§ **OBJECTIVE**:
Reproduce the lines of the data from the line containing "Task: Click the Add Path button" through the end of the data, inclusive, leaving out the pictures.

(Screenshot and document pointing data)
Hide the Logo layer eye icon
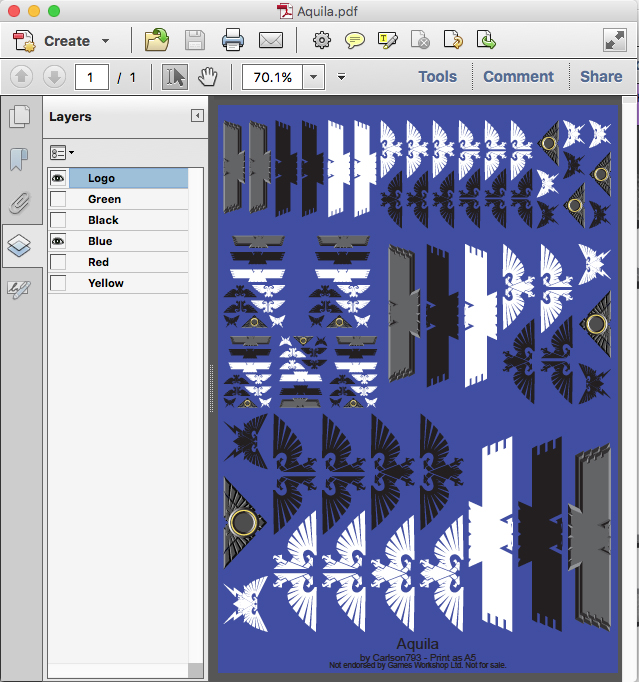The image size is (639, 682). tap(58, 178)
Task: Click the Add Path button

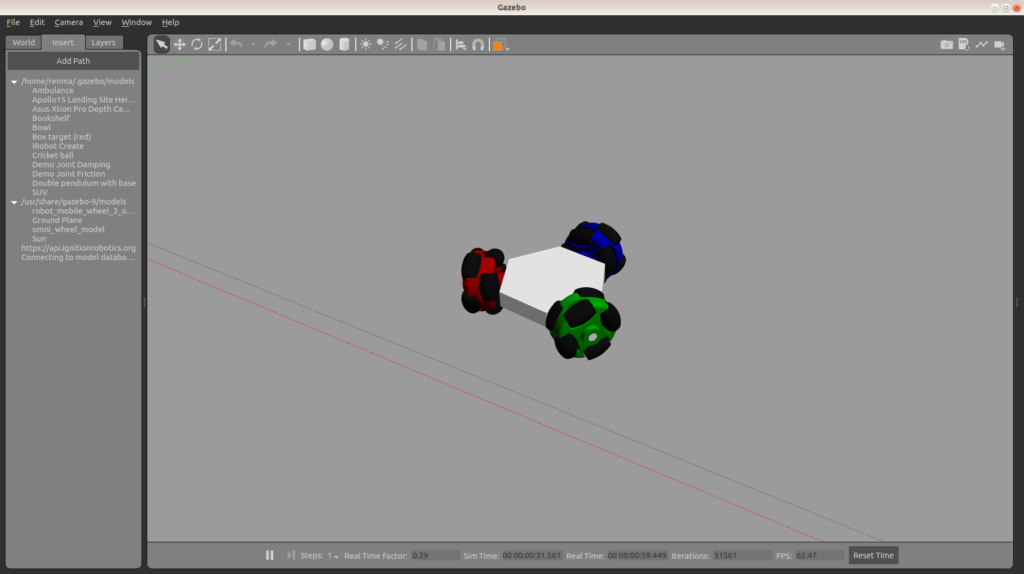Action: click(x=73, y=61)
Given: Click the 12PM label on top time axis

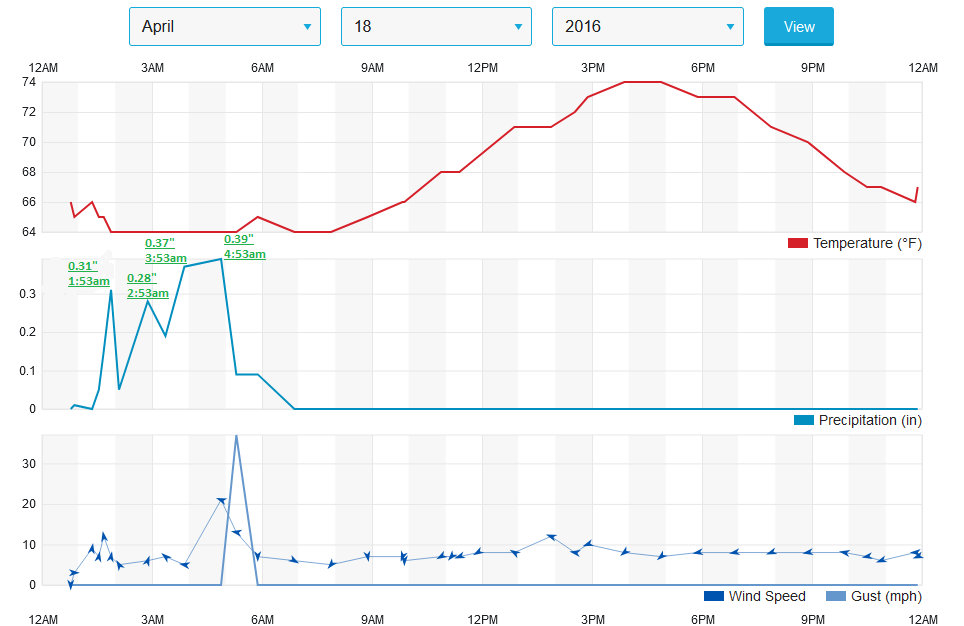Looking at the screenshot, I should (482, 67).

§ **TASK RESPONSE**:
Task: Click the Add Path button

Action: click(x=73, y=61)
Given: Click the 12PM label on top time axis

Looking at the screenshot, I should (482, 67).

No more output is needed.